2.定額法の計算において、残存価額は零とする。この場合、最終年度に備忘価額を付するものとする。
3.減価償却は、資産を取得した年度には行わず、その翌年度より行うものとする。
4.減価償却資産の耐用年数は、学校法人委員会報告第28号の規程を適用する。
ただし、前記規程の耐用年数表にない資産またはこの表の区分によりがたい資産については、本法人が別途定めるものとする。
第6章 物品会計
(範 囲)
第39条 物品とは、固定資産以外のもので用品、消耗品および貯蔵品の流動資産をいう。
2.前項の用品とは、1個または1組あたりの取得価額が10万円未満、または耐用年数1年以上のものをいう。
(購入の会計処理)
第40条 物品の購入は、検収基準により、計上するものとし、所管部署が作成した買掛金月計表に基づき、会計処理を行うものとする。
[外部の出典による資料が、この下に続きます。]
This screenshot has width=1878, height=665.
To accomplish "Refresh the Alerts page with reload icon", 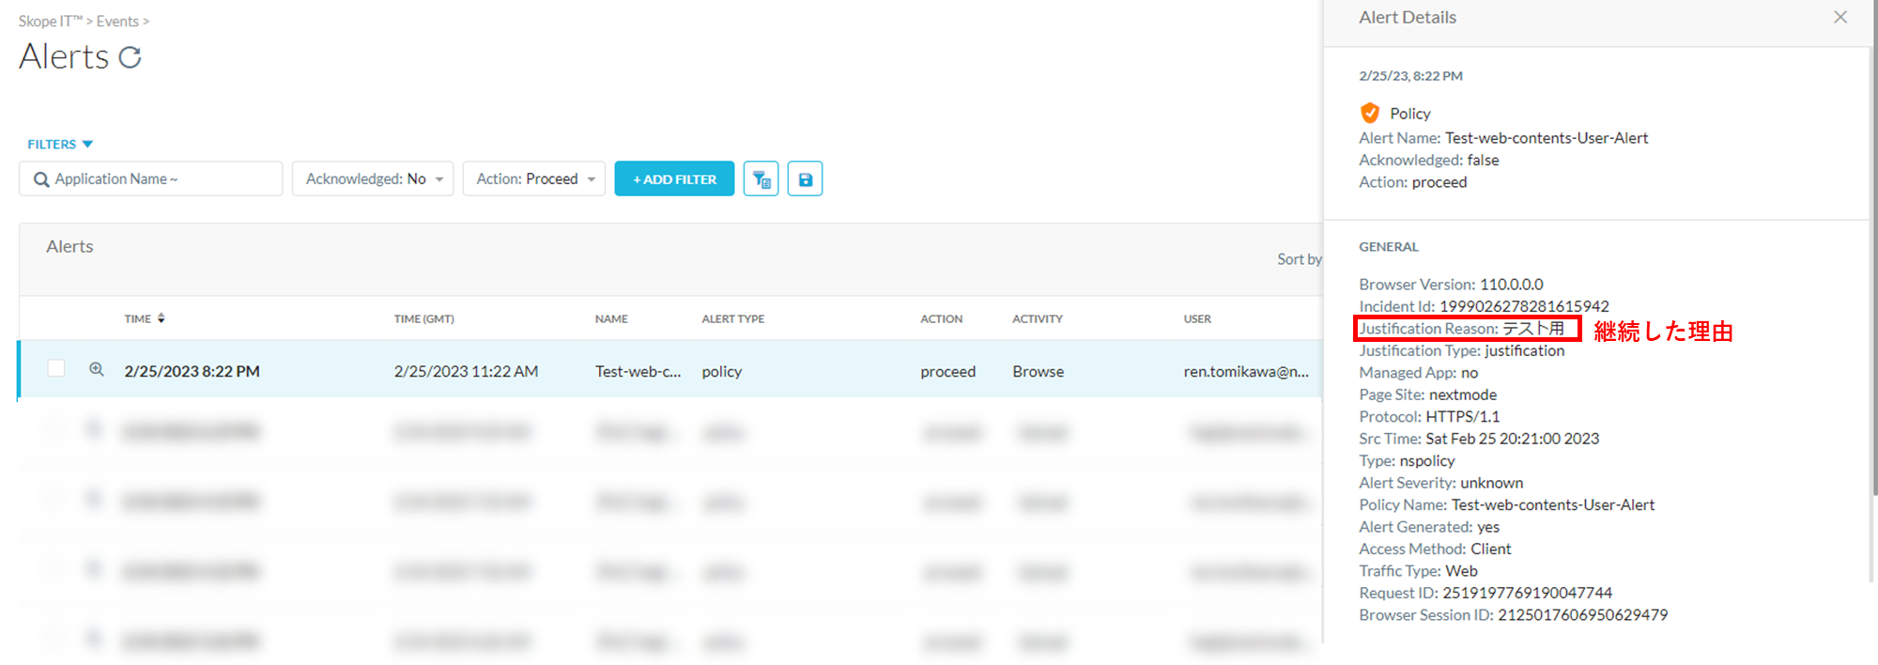I will (130, 58).
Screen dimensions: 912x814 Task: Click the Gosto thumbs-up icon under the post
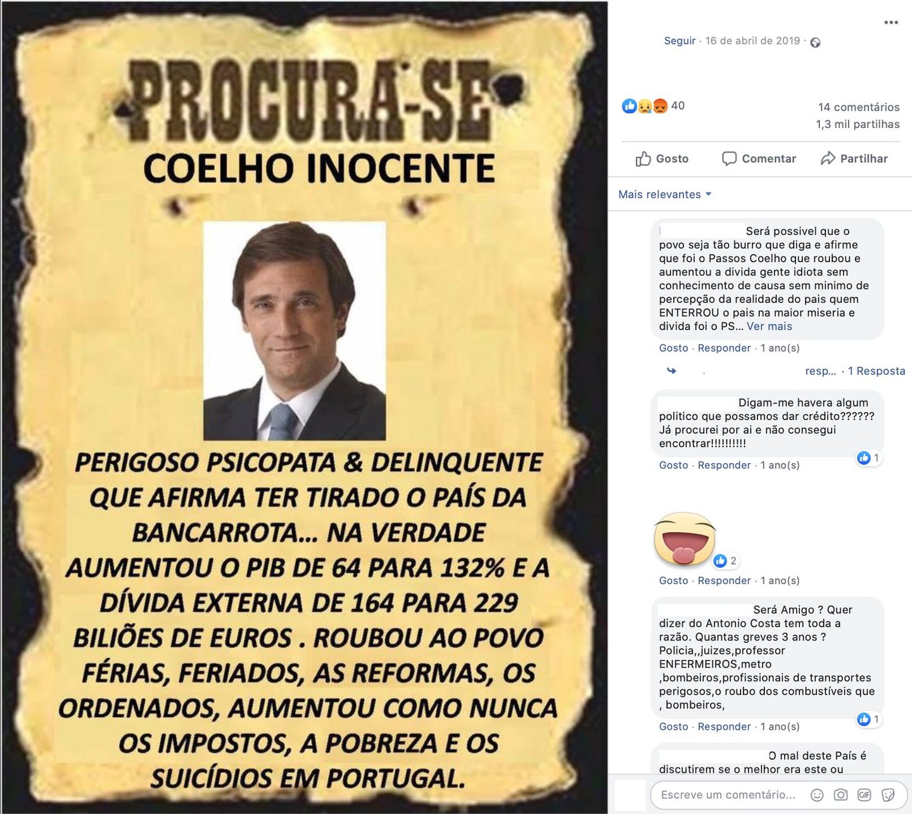(x=643, y=158)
2.買掛金月計表は、記帳担当者が毎月3日までに前月分を作成し、所管部署長を経て経理責任者へ提出しなければならない。
(消費額の会計処理)
第41条 物品購入の計上は、消費支出として処理する。
2.会計年度末における物品のたな卸高は、消費支出の計算に入れないものとする。
ただし、金額が僅少の場合はこの限りではない。
第7章 予 算
(予算の目的)
第42条 予算は教育研究活動の明確な計画に基づき、かつ、財政上の諸要件と調和を図って編成し、実績との対比検討を通じて経営の円滑な運営に資することを目的とする。
(予算の種類)
第43条 予算の種類は次のとおりとする。
1、資金収支予算
2、消費収支予算
(予算単位および予算責任者)
第44条 予算の編成ならびに執行を合理的に行うため予算単位を置く。
2.予算単位は会計単位と同一とし、法人本部においては常務理事、大学においては学長、学園においては学園長を予算責任者とする。
3.法人本部は各予算単位の予算を総括する。
(予算の基本方針)
第45条 予算の基本方針は、理事会がこれを決定する。
(予算大綱の通達)
第46条 理事長は、前条の基本方針に基づき、予算大網を定め、予算責任者に通達するものとする。
(予算積算)
第47条 予算責任者は前条の予算大綱にそって、教育研究計画書または事業計画書を作成し、これに基づく予算積算書を経理部長に提出しなければならない。
(予算積算の区分)
第48条 予算の積算は、第5条の区分ごとに行うものとする。
(予算の原案)
第49条 経理部長は、提出された各予算書を集計し、予算責任者と協議のうえ、予算原案を編成する。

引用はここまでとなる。